▸ Task instructions
Count the lines in the items below that contain the word "Open". Give only the number.

*** Exercise material ***

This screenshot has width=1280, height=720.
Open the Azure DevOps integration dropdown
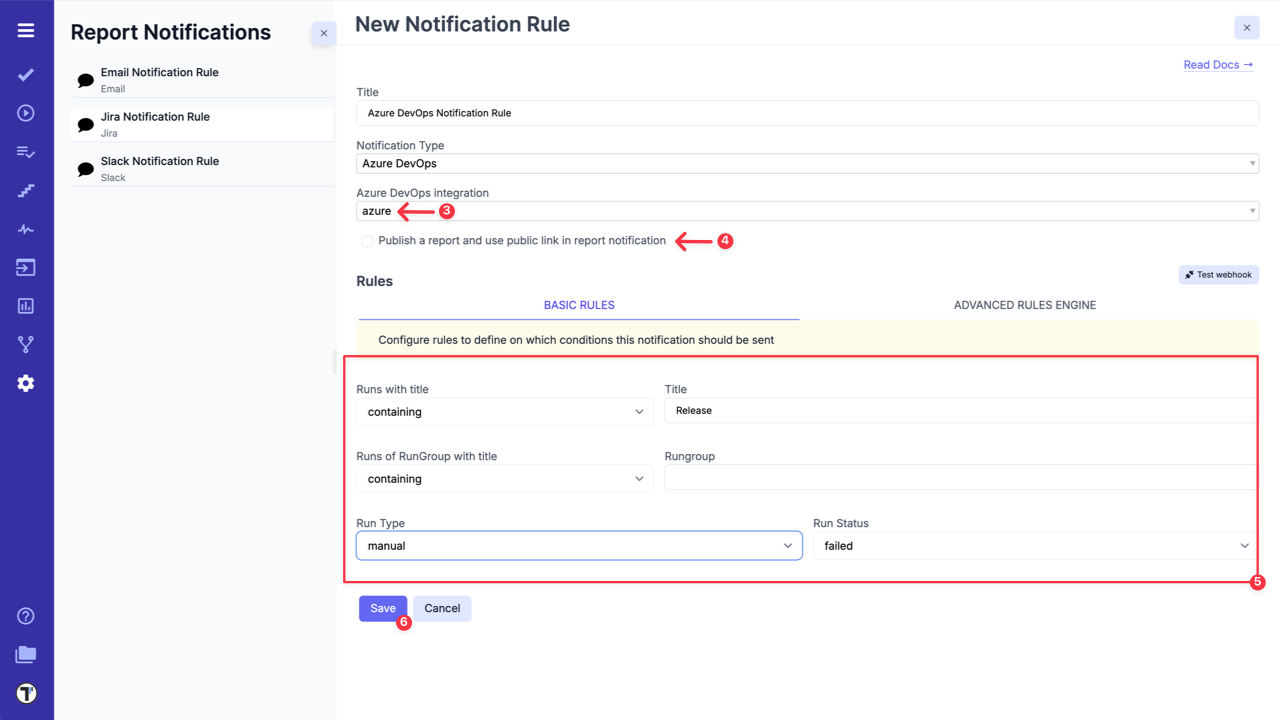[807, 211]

***
*** Exercise material ***

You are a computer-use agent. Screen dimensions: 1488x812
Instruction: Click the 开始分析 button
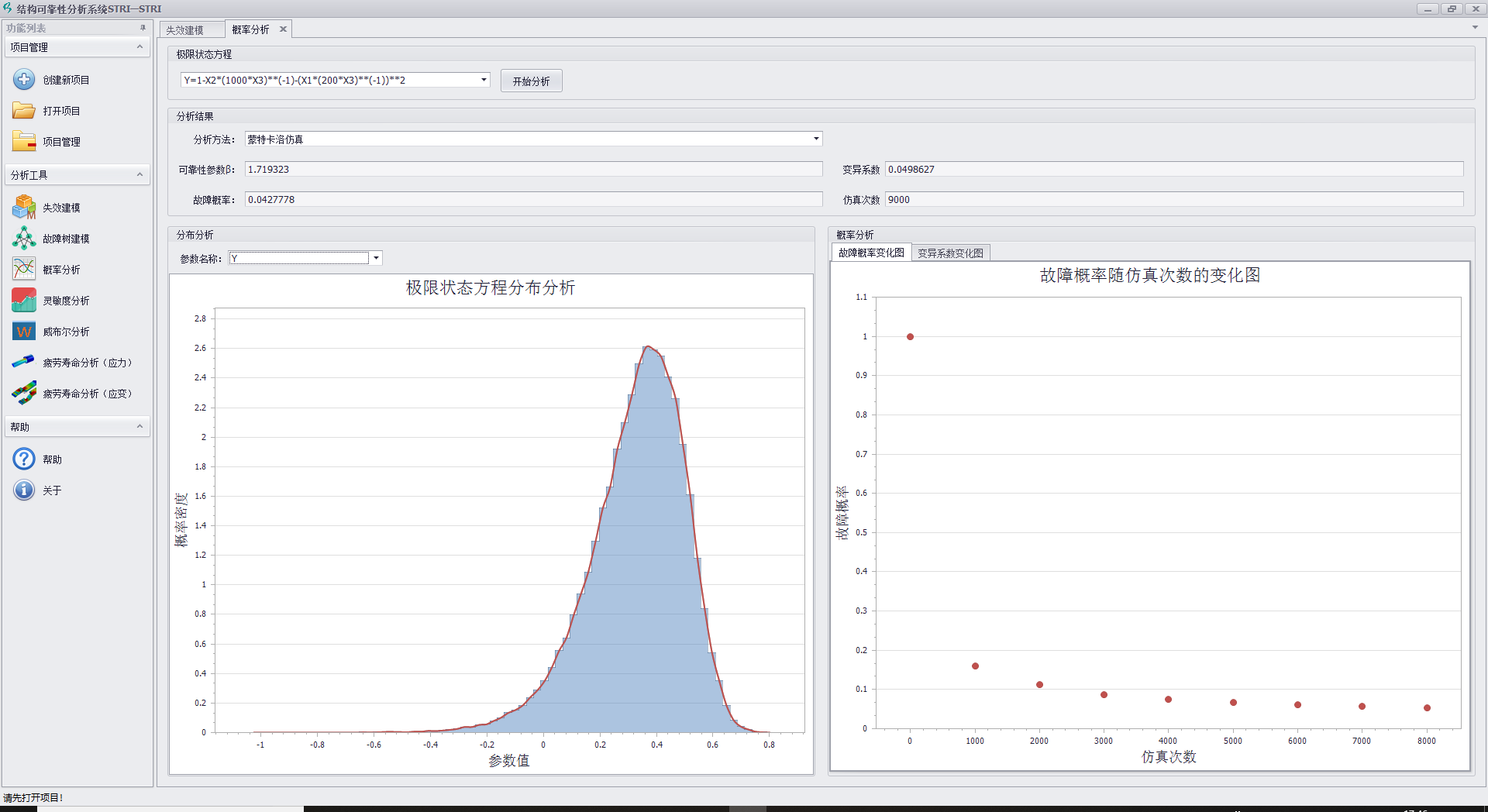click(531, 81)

***

▸ Full output
1